Monday, April 11, 2005

The Kerry Bashing Continues, Making Even Less Sense

Jerome, the former paid Dean hack over at MyDD, is continuing his Kerry bashing. His latest attacks have been to find ways, however weak, to compare Blair's campaign to Kerry's, presumably to blame Kerry should Blair lose. Today he writes "Yet more signs that Tony Blair is using John Kerry hand-me-downs for his tired campaign-- U2's Beautiful Day is the party's official campaign song and you get hit up with the lame-ass-splash to get into Labour's website." Never mind that Kerry didn't us a U2 song--apparently simply having a campaign song is somehow a "Kerry hand-me-down." The splash to get to the Labour website is as much reminiscent of Dean's site as Kerry's. Also, never mind that at least one Dean campaign aide is currently working for Blair.

I don't intend this to be a criticism of Howard Dean, or of all his supporters, but of his single minded supporters who see everything Dean as good and everything Kerry as evil, despite the fact that the two of them agreed on far more positions than they disagreed upon--including Iraq. Admittedly Kerry made mistakes in his campaign, but the point is that both Kerry and Dean are human, and both have good and bad qualities. If we are to judge based upon political results, Dean's total meltdown in the final weeks of the primary battle could be taken as a far more significant sign of faulty political instincts than Kerry's domination of the primary battle and close race against an incumbent president.

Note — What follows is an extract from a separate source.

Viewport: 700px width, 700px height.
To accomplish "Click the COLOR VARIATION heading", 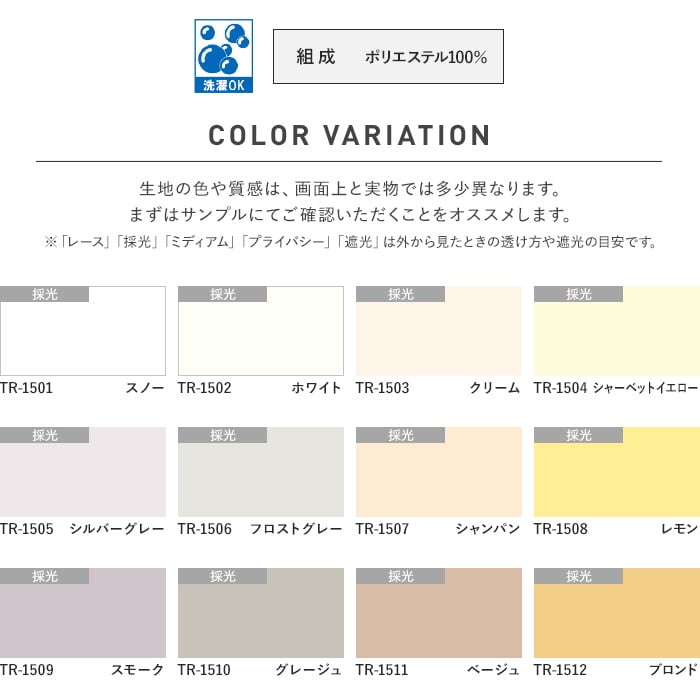I will (x=349, y=136).
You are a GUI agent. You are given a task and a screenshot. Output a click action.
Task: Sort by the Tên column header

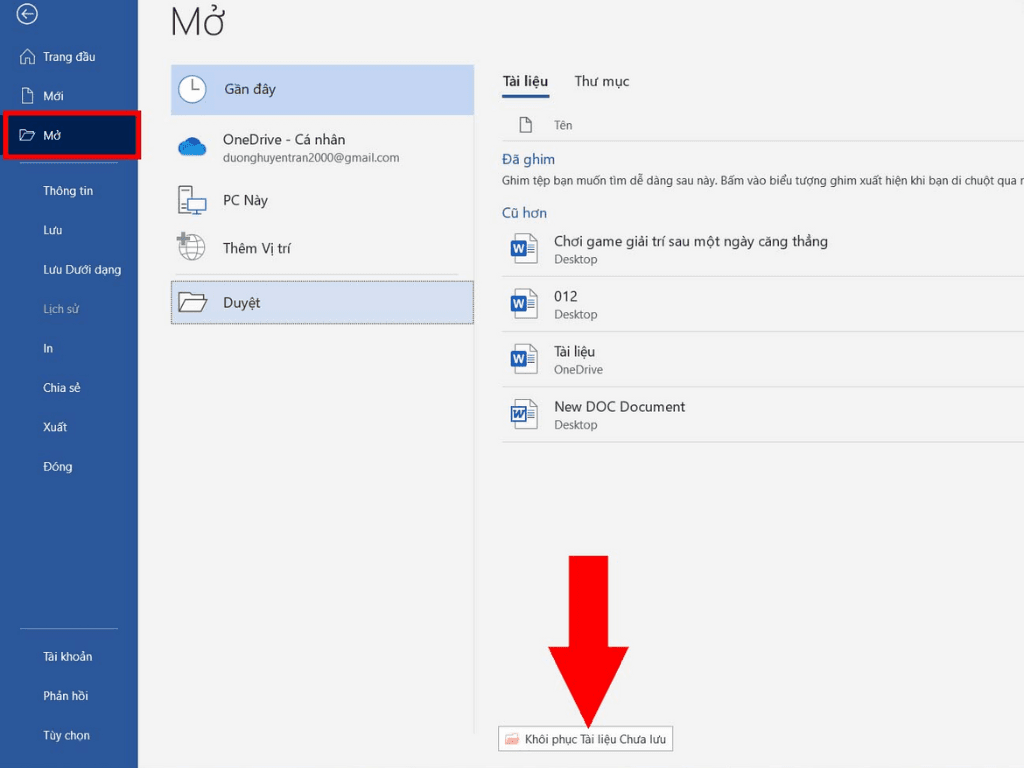[x=563, y=125]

The mind set we repeatedly see on some of the pro-Dean blogs is that Kerry's loss to Bush is in itself proof that they were right in supporting Dean over Kerry. They have the advantage of a known result in the Bush vs. Kerry race, and a total lack of data for a hypothetical Bush vs. Dean. They ignore the difficulties in defeating an incumbent President in wartime, and the effects of the right wing attack machine.

In retrospect, looking at how Bush won and the issues which mattered, while it is impossible to say with certainty what would have happened in a race which never occurred, it does appear likely that Dean would have performed much more poorly than Kerry against Bush--most likely losing by a landslide rather than in a close election. In a race where national security was a key issue, with Republicans succeeding in making the Democrats appear weak, a Dean campaign would have played right into such false claims of Republican superiority on defense. If they could make Kerry, who was the war hero compared to Bush who went AWOL from the National Guard, imagine what they would have done with ads portraying Dean skiing in Aspen. Where "moral values" was the deciding point, a more secular candidate such as Dean would have been even weaker than the legitimately religious Kerry.

On the real issues, both sides are actually in agreement. Both oppose the manner in which Bush lied us into an unnecessary war, and both oppose the influence of the religious right on public policy. Kerry and Dean are similar in many ways, with both being socially liberal and fiscally conservative. Where Kerry and Dean do differ on the issues, the differences are generally minor, with Kerry typically taking the more liberal stand of the two. It's time for Dean's hacks to come back to reality in opposing the real proponents of policies we disagree with, rather than continuing their senseless Kerry bashing.